**Data:**

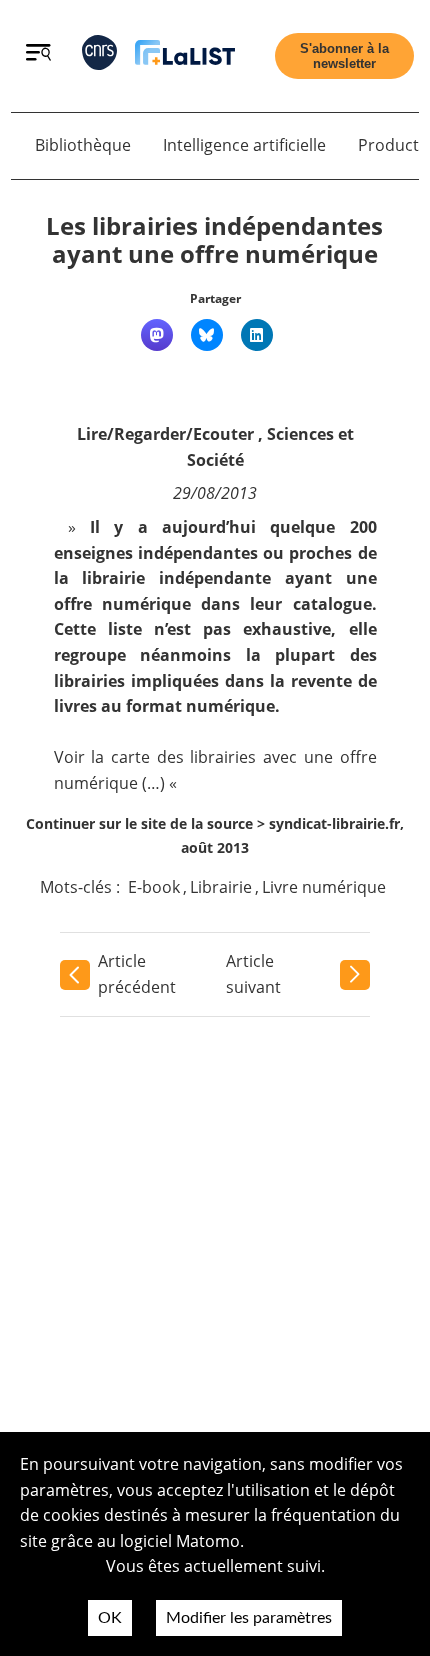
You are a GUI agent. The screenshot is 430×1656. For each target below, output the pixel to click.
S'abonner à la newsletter (344, 56)
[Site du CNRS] (99, 56)
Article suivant (253, 974)
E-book (154, 887)
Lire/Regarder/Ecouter (165, 434)
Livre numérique (324, 887)
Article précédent (137, 974)
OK (110, 1618)
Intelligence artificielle (244, 145)
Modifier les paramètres (249, 1618)
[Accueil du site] (185, 56)
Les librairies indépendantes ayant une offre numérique (214, 240)
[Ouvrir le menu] (38, 55)
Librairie (221, 887)
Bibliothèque (83, 145)
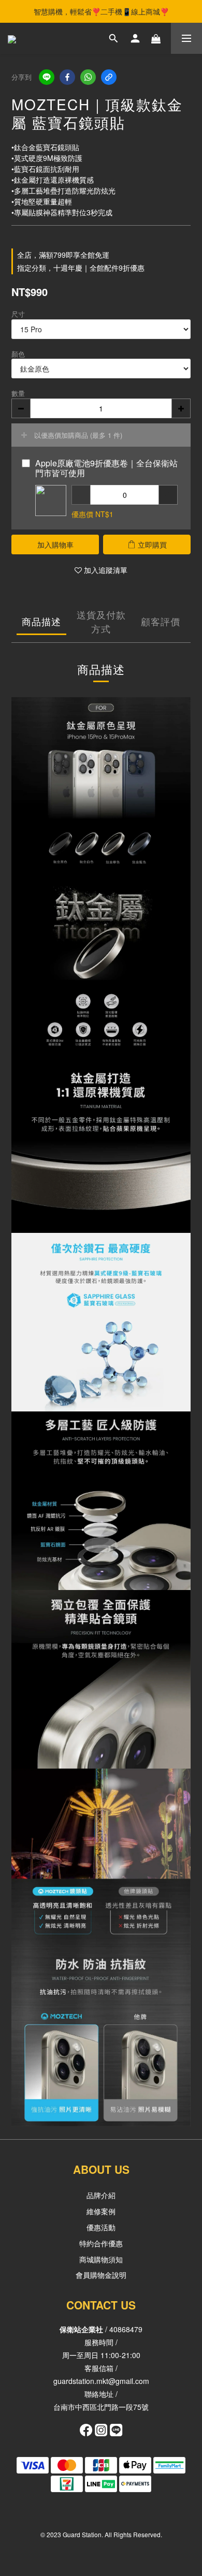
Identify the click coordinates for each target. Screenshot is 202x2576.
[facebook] (67, 77)
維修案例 (101, 2211)
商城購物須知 (101, 2259)
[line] (46, 77)
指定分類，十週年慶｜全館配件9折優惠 (81, 267)
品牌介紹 (101, 2195)
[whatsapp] (88, 77)
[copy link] (109, 77)
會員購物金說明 (101, 2275)
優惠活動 (101, 2227)
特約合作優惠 (101, 2243)
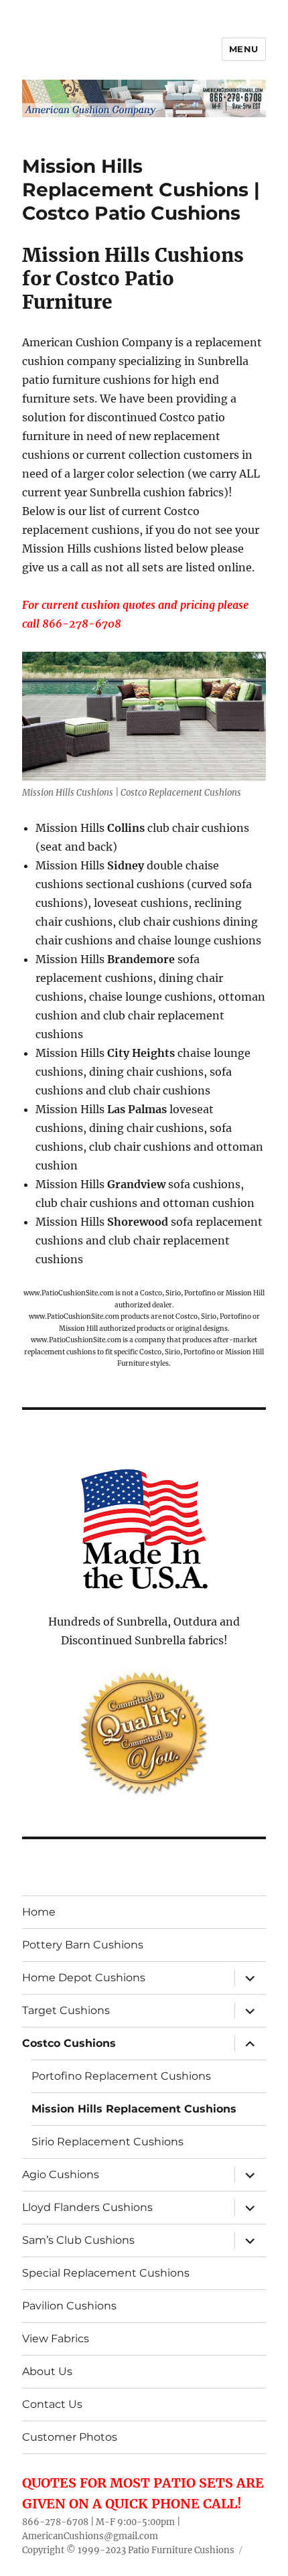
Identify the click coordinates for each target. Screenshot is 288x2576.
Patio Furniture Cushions (181, 2550)
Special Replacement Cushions (106, 2273)
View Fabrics (55, 2338)
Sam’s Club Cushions (78, 2240)
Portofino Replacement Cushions (121, 2076)
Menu (244, 49)
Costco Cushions (69, 2043)
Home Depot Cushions (83, 1977)
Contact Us (52, 2404)
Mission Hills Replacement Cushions (133, 2108)
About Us (47, 2371)
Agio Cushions (60, 2174)
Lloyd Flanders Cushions (87, 2207)
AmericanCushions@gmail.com (90, 2536)
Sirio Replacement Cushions (107, 2141)
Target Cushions (66, 2010)
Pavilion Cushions (69, 2305)
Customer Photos (69, 2437)
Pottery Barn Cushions (82, 1944)
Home (39, 1912)
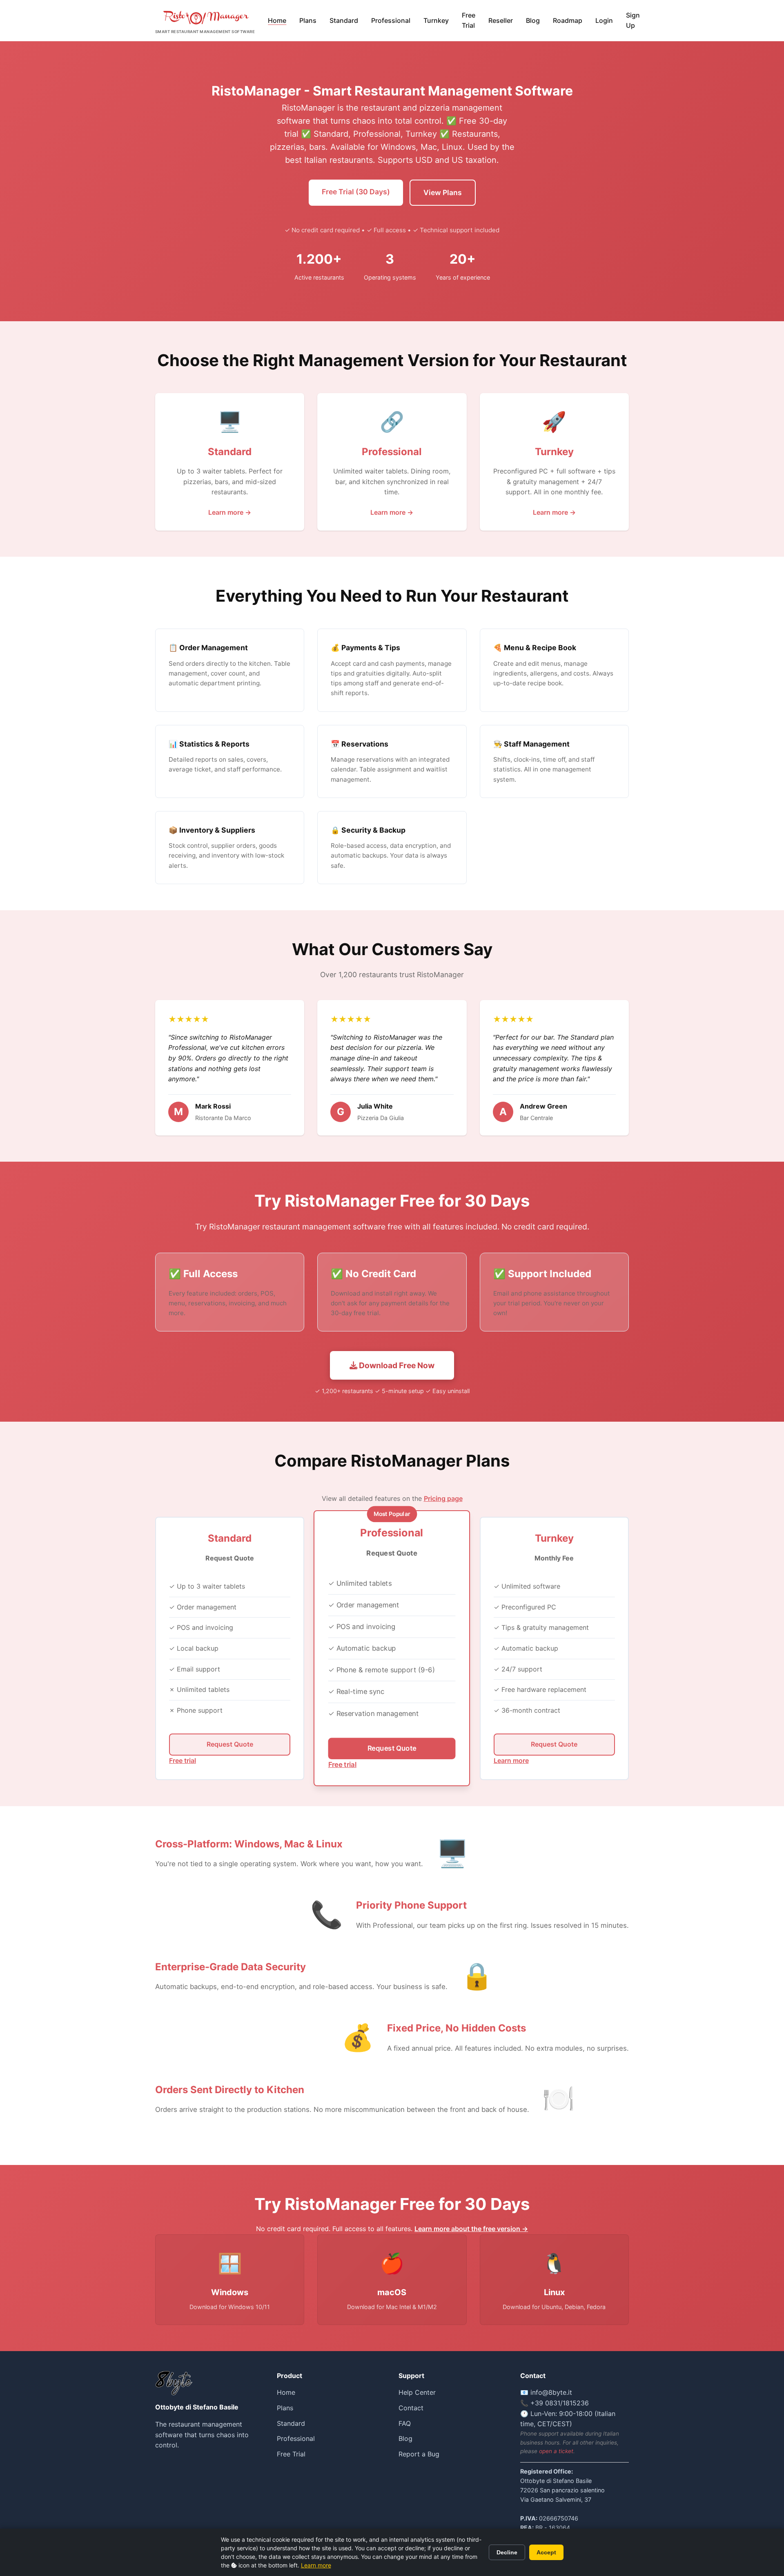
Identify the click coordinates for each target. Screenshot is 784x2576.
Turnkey (436, 20)
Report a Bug (419, 2454)
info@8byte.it (551, 2392)
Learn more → (229, 512)
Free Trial (468, 20)
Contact (411, 2408)
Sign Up (633, 20)
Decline (507, 2552)
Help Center (417, 2392)
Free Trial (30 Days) (356, 191)
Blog (533, 20)
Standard (344, 20)
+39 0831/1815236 (559, 2403)
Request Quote (230, 1744)
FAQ (405, 2423)
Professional (390, 20)
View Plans (442, 192)
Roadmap (567, 20)
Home (277, 20)
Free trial (182, 1760)
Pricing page (443, 1498)
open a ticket (556, 2451)
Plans (307, 20)
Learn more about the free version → (471, 2229)
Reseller (500, 20)
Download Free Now (395, 1365)
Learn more (316, 2565)
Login (604, 20)
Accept (546, 2552)
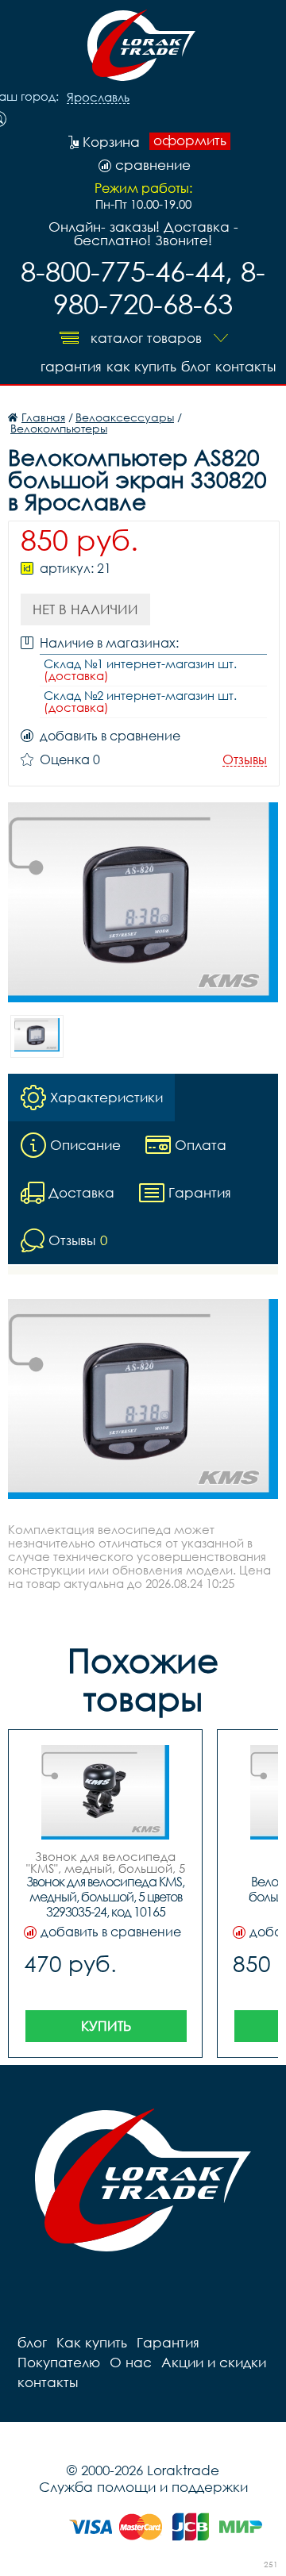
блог (196, 366)
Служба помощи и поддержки (143, 2486)
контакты (245, 366)
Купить (106, 2025)
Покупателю (58, 2362)
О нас (131, 2362)
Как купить (141, 366)
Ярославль (98, 97)
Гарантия (71, 366)
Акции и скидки (213, 2362)
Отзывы (244, 760)
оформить (189, 140)
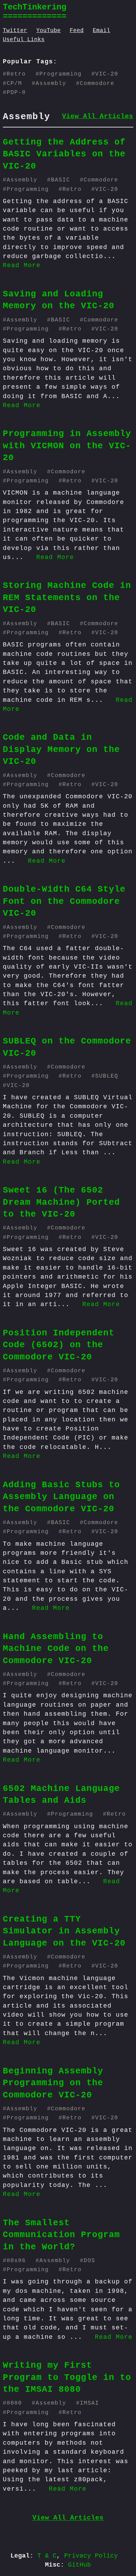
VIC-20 (106, 74)
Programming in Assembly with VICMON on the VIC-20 (67, 446)
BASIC (60, 180)
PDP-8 (16, 93)
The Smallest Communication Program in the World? (61, 2235)
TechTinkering (34, 7)
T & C (46, 2555)
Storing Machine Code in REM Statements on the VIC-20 (67, 597)
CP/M (14, 83)
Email (101, 31)
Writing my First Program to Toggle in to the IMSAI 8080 (67, 2377)
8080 (14, 2403)
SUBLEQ (106, 1076)
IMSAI (89, 2403)
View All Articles (97, 116)
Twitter (15, 31)
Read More (21, 265)
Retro (16, 74)
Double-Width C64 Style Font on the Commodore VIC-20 (64, 901)
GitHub (79, 2564)
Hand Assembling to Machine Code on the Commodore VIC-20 (56, 1649)
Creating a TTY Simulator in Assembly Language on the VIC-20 (64, 1931)
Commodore (97, 83)
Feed (77, 31)
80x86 (16, 2261)
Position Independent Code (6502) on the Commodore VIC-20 (58, 1345)
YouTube (48, 31)
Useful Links (24, 40)
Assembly (51, 83)
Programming (60, 74)
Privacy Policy (91, 2555)
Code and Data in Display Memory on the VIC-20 (61, 749)
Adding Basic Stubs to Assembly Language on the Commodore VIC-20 (61, 1497)
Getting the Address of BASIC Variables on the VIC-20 (64, 154)
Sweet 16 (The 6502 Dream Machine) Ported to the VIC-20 (61, 1202)
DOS (89, 2261)
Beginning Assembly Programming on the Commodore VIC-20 (53, 2083)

**Work to complete:** Using the listing above, reproduce word for word every line from the one containing "Portofino Replacement Cushions (121, 2076)" through the one containing "Ярославль (98, 97)". Pictures must be left out.

**Problem solution:**
Portofino Replacement Cushions (121, 2076)
Menu (244, 49)
Costco Cushions (69, 2043)
Home Depot Cushions (83, 1977)
Contact Us (52, 2404)
Mission Hills Replacement Cushions (133, 2108)
About Us (47, 2371)
Agio Cushions (60, 2174)
Lloyd Flanders Cushions (87, 2207)
AmericanCushions@gmail.com (90, 2536)
Sirio Replacement Cushions (107, 2141)
Target Cushions (66, 2010)
Pavilion Cushions (69, 2305)
Customer Photos (69, 2437)
Pottery Barn Cushions (82, 1944)
Home (39, 1912)
Identify the click coordinates for each target. Screenshot is 784x2576.
Turnkey (436, 20)
Report a Bug (419, 2454)
info@8byte.it (551, 2392)
Learn more → (229, 512)
Free Trial (468, 20)
Contact (411, 2408)
Sign Up (633, 20)
Decline (507, 2552)
Help Center (417, 2392)
Free Trial (30 Days) (356, 191)
Blog (533, 20)
Standard (344, 20)
+39 0831/1815236 (559, 2403)
Request Quote (230, 1744)
FAQ (405, 2423)
Professional (390, 20)
View Plans (442, 192)
Roadmap (567, 20)
Home (277, 20)
Free trial (182, 1760)
Pricing page (443, 1498)
open a ticket (556, 2451)
Plans (307, 20)
Learn more about the free version → (471, 2229)
Reseller (500, 20)
Download Free Now (395, 1365)
Learn more (316, 2565)
Login (604, 20)
Accept (546, 2552)
блог (196, 366)
Служба помощи и поддержки (143, 2486)
контакты (245, 366)
Купить (106, 2025)
Покупателю (58, 2362)
О нас (131, 2362)
Как купить (141, 366)
Ярославль (98, 97)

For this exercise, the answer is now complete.